-- BEGIN EXTRACT PROVIDED --

The German war plans already cited, which were based respectively on the occupation of Belgium and Alsace-Lorraine, and Jomini\'s remarks on Napoleon\'s disastrous Russian campaign serve well to show the point to which continental strategists have advanced along the road which Clausewitz was the first to indicate clearly. We have now to consider its application to modern imperial conditions, and above all where the maritime element forcibly asserts itself. We shall then see how small that advance has been compared with its far-reaching effects for a maritime and above all an insular Power.

It is clear that Clausewitz himself never apprehended the full significance of his brilliant theory. His outlook was still purely continental, and the limitations of continental warfare tend to veil the fuller meaning of the principle he had framed. Had he lived, there is little doubt he would have worked it out to its logical conclusion, but his death condemned his theory of limited war to remain in the inchoate condition in which he had left it.

It will be observed, as was natural enough, that all through his work Clausewitz had in his mind war between two contiguous or at least adjacent continental States, and a moment\'s consideration will show that in that type of war the principle of the limited object can rarely if ever assert itself in [pg 53] perfect precision. Clausewitz himself put it quite clearly. Assuming a case where "the overthrow of the enemy"—that is, unlimited war—is beyond our strength, he points out that we need not therefore necessarily act on the defensive. Our action may still be positive and offensive, but the object can be nothing more than "the conquest of part of the enemy\'s country." Such a conquest he knew might so far weaken your enemy or strengthen your own position as to enable you to secure a satisfactory peace. The path of history is indeed strewn with such cases. But he was careful to point out that such a form of war was open to the gravest objections. Once you had occupied the territory you aimed at, your offensive action was, as a rule, arrested. A defensive attitude had to be assumed, and such an arrest of offensive action he had previously shown was inherently vicious, if only for moral reasons. Added to this you might find that in your effort to occupy the territorial object you had so irretrievably separated your striking force from your home-defence force as to be in no position to meet your enemy if he was able to retort by acting on unlimited lines with a stroke at your heart. A case in point was the Austerlitz campaign, where Austria\'s object was to wrest North Italy from Napoleon\'s empire. She sent her main army under the Archduke Charles to seize the territory she desired. Napoleon immediately struck at Vienna, destroyed her home army, and occupied the capital before the Archduke could turn to bar his way.

-- END EXTRACT PROVIDED --

TASKS TO PERFORM -
A - In the passage above on Clausewitz and limited war, condense the paragraph beginning "It is clear that Clausewitz himself" into a short bulleted list that keeps its main facts.
B - Write the next few paragraphs of the passage on Clausewitz and limited war, starting after its final sentence about Napoleon reaching Vienna.

-- BEGIN INFORMATION PROVIDED --

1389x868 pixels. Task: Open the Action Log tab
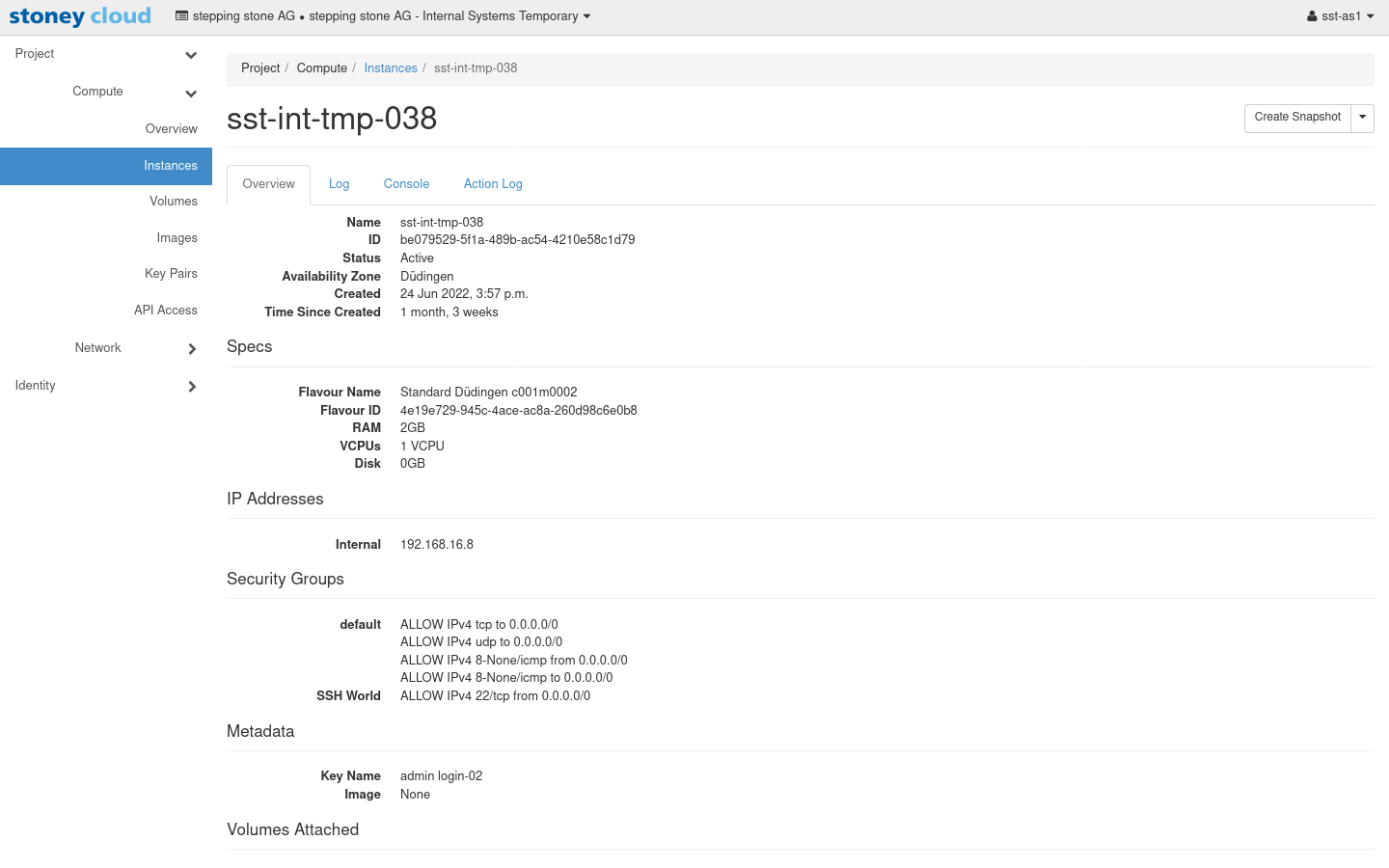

-- END INFORMATION PROVIDED --

ANSWERS TO THE EXERCISE -
A -
- Clausewitz never grasped the full significance of his own theory.
- His outlook was purely continental, and the limits of continental warfare obscured the principle's fuller meaning.
- Had he lived, he would likely have carried the theory to its logical conclusion.
- His death left his theory of limited war unfinished.

B -
The argument is this: that, as all strategic attack tends to leave points of your own uncovered, it always involves greater or less provision for their defence. It is obvious, therefore, that if we are aiming at a limited territorial object the [pg 54] proportion of defence required will tend to be much greater than if we are directing our attack on the main forces of the enemy. In unlimited war our attack will itself tend to defend everything elsewhere, by forcing the enemy to concentrate against our attack. Whether the limited form is justifiable or not therefore depends, as Clausewitz points out, on the geographical position of the object.

So far British experience is with him, but he then goes on to say the more closely the territory in question is an annex of our own the safer is this form of war, because then our offensive action will the more surely cover our home country. As a case in point he cites Frederick the Great\'s opening of the Seven Years\' War with the occupation of Saxony—a piece of work which materially strengthened Prussian defence. Of the British opening in Canada he says nothing. His outlook was too exclusively continental for it to occur to him to test his doctrine with a conspicuously successful case in which the territory aimed at was distant from the home territory and in no way covered it. Had he done so he must have seen how much stronger an example of the strength of limited war was the case of Canada than the case of Saxony. Moreover, he would have seen that the difficulties, which in spite of his faith in his discovery accompanied his attempt to apply it, arose from the fact that the examples he selected were not really examples at all.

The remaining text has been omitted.